The
acting is so natural that you would think that you are sitting in on a normal
conversation. Clybourne Park is a play filled with tension and racism in a house
in 1959 and fifty years later. Although
the play is provocative with its racism, the play also has comedy within. The
SpeakEasy Stage Company performed this play in the Stanford Calderwood Pavilion
at the Boston Center for the Arts. Clybourne Park was created by Bruce
Norris in 2010 in response to the play A
Raisin in the Sun written by Lorraine Hansberry in 1959. The house that the
Younger family wants to buy in A Raisin
in the Sun is the house that Clybourne Park takes place in. The first act of Clybourne Park is from the
white owners perspective that are currently getting ready to move and are
selling the house to the black family.
The second act takes places in 2009, fifty years later when the now black
owners of the house are selling to a white family.
The
set was very simply created. There were
no set changes throughout each act because it was always the same house. It was interesting to see the changes between
acts and five decades later. When the
house was still owned by the white folks, the house was neat and charming looking. However, fifty years later when black people
resided in the house, the floor looked scuffed up, there was no nice furniture
anywhere, the front door looked ratty, and there were no other doors; the
bathroom only had a curtain hung in replacement.

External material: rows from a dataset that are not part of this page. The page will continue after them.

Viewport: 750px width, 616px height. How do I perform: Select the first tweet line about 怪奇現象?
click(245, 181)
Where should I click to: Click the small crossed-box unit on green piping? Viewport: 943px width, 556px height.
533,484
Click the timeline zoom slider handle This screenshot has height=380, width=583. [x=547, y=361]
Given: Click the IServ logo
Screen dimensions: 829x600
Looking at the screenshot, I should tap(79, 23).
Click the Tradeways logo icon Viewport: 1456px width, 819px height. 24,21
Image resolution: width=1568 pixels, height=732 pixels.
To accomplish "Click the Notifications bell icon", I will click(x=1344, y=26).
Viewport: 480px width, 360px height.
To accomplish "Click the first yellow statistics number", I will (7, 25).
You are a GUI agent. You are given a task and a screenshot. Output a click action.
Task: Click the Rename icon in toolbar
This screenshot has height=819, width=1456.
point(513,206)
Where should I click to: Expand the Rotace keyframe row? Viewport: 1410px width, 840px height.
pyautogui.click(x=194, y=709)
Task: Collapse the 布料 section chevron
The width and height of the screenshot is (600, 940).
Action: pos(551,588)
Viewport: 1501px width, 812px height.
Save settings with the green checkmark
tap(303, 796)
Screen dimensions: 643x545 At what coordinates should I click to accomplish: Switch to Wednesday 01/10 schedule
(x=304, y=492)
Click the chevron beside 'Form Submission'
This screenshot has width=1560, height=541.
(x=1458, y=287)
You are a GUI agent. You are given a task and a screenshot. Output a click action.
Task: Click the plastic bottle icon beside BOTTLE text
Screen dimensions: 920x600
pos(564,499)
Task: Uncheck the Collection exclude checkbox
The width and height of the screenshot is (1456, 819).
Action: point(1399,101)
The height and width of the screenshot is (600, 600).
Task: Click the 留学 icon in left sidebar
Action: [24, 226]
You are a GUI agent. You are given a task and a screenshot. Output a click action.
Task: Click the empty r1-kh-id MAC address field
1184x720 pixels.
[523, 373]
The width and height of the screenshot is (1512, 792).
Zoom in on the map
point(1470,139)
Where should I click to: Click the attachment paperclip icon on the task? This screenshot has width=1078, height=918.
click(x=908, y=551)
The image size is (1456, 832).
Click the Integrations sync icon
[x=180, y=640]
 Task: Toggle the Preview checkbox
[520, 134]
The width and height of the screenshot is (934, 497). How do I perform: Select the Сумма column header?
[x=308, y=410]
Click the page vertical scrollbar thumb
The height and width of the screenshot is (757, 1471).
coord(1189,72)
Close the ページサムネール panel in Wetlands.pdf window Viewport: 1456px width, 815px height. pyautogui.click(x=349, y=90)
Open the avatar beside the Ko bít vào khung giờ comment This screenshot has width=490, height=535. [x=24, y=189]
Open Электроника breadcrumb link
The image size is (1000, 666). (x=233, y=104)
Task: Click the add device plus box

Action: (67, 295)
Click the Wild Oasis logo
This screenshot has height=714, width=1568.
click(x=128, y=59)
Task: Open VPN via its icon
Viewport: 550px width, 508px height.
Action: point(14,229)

Clybourne Park was an interesting and entertaining play
to watch. There were points of
seriousness as goes with any amount of tension, but there was enough comedy to
kept the audience laughing. At one point
in the play everyone was making racist jokes at each other. The characters seem very real in the way they
talked to each other. Both acts started
out portraying what any normal person would see if they looked into a
conversation. However, as the act
progressed the conversation began to get heated as the tension built and
people’s ability to control their temper was broken. It all seemed very real and something that
could happen to anyone at any time.
Clybourne Park is play that will become a classic like Raisin in the Sun. It already won a Tony Award in 2012 for best
play. It was a well-constructed play
with a good balance of seriousness and comedy.
The play keeps people awake and entertained while also leaving the
audience with something to ponder and question on the topic of race.